- Directed by: Ladipo Johnson
- Screenplay by: Ebele Enebeli
- Produced by: Emem Ema
- Starring: Ini Dima-Okojie Nkem Owoh Gloria Anozie Young Linda Ejiofor Kunle Remi
- Production company: Vzhun Films
- Distributed by: Genesis Deluxe Distribution (GDD)
- Release date: 20 December 2019 (Nigeria);
- Running time: 85 minutes
- Country: Nigeria
- Language: English

= Kpali =

2019 Nigerian comedy film

Kpali is a 2019 Nigerian comedy film directed by Ladipo Johnson and produced by Emem Ema, the movie stars Ini Dima-Okojie, Nkem Owoh, Gloria Anozie Young, Linda Ejiofor and Kunle Remi. ‘Kpali’ is term that is generally recognized in Nigerian pop culture as a term for passport or certificates which was applied in the same way in the movie.

== Plot ==
Kpali tells the story of 20-something year old London-based workaholic single investment banker, Amaka Kalayor, who has no time for anything else aside from her job. Amaka's parents constantly nag her to get married. They get the perfect opportunity when Amaka is sent to Nigeria alongside her Caucasian colleague, Jack Hunter to close a multi-billion Naira deal. Unbeknownst to them, her ability to stay in London and retain her visa (kpali) is dependent on a 30-day deadline based on the outcome of the deal. Amaka's parents mistake Jack for her fiancé and simply see an opportunity to execute two weddings – Amaka’s and her sister Anuli’s. Amaka gets torn between two men when she becomes closer to her colleague, Jack and her brother-in-law's cousin, Jidenna.

== Cast ==

- Ini Dima-Okojie as Amaka Kalayor
- Torin Pocock as Jack Hunter
- Nkem Owoh as Mr. Kalayor
- Gloria Anozie-Young as Mrs. Kalayor
- Linda Ejiofor as Amaka's sister, Anuli
- Kunle Remi as Jidenna
- Ade Adefeko
- Olakunle Fawole
- Nkem Merchie
- IK Osakioduwa
- Uzor Arukwe
- Seyi Law
- Namir Sakr

== Production and release ==
Kpali was shot in different locations in Lagos and London. The movie opened in cinemas on 20 December 2019.

== Reception ==
Gbenga Bada of Pulse Nigeria in his review said "‘Kpali’ is not totally predictable, nevertheless, it's funny, relatable and it’s just the kind of comedy movie most Nigerians love."

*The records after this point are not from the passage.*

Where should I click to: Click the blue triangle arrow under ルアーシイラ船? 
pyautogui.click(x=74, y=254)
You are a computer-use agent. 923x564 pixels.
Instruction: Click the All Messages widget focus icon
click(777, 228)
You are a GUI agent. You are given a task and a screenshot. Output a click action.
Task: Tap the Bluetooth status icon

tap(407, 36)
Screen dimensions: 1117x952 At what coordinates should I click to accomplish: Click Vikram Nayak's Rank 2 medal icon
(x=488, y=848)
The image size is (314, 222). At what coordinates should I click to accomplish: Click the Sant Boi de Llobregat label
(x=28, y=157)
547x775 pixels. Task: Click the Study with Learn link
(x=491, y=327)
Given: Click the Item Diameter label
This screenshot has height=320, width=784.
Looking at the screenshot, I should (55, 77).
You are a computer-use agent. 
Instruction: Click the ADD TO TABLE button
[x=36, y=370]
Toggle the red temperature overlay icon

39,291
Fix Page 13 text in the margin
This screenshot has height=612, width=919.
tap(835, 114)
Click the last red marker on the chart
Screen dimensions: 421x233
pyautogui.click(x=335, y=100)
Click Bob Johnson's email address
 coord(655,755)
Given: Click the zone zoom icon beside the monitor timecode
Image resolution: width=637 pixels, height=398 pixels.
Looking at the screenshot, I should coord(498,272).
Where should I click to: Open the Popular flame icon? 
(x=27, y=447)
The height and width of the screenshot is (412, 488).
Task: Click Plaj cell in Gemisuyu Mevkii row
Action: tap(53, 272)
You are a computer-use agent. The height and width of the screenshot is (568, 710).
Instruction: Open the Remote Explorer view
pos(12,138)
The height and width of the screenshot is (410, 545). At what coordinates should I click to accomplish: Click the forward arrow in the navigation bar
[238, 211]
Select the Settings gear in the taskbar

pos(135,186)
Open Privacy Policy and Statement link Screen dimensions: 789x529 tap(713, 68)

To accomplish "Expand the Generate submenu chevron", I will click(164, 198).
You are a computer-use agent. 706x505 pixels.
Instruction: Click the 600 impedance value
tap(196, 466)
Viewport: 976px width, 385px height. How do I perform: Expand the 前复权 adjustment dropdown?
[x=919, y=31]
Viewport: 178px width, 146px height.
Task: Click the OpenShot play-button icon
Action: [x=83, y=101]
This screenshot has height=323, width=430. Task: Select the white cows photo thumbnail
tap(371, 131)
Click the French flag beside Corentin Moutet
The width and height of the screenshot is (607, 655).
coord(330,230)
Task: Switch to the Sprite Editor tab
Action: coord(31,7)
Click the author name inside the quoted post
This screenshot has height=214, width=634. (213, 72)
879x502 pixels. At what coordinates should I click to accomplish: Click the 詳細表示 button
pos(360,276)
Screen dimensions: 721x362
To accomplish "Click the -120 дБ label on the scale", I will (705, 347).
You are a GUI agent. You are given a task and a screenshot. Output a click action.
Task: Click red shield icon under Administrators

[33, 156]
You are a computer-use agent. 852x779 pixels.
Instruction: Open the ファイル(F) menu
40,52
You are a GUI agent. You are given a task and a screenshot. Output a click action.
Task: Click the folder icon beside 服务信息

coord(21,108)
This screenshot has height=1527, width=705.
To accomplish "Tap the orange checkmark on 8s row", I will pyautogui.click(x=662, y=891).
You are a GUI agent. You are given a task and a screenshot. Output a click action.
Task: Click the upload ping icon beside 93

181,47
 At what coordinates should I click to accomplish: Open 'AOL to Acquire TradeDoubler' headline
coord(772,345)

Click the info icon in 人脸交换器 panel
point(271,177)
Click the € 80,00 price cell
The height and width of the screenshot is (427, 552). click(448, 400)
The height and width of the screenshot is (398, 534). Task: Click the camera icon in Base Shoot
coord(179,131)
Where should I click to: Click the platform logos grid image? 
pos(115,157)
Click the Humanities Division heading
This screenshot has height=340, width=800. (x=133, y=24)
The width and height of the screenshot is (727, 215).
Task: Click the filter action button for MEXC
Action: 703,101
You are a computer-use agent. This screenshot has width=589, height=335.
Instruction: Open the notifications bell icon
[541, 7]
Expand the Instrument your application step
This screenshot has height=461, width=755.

Toni Kan of The Lagos Review said "But as Nollywood movies go, this is a feel-good romp and a very relatable movie that will appeal to millennials who are battling that transition from dependency to independence while evading that pesky question – Nne, when are you getting married?"

Nollywood Reinvented compared watching Kpali to "watching a drawn-out skit that just refuses to end."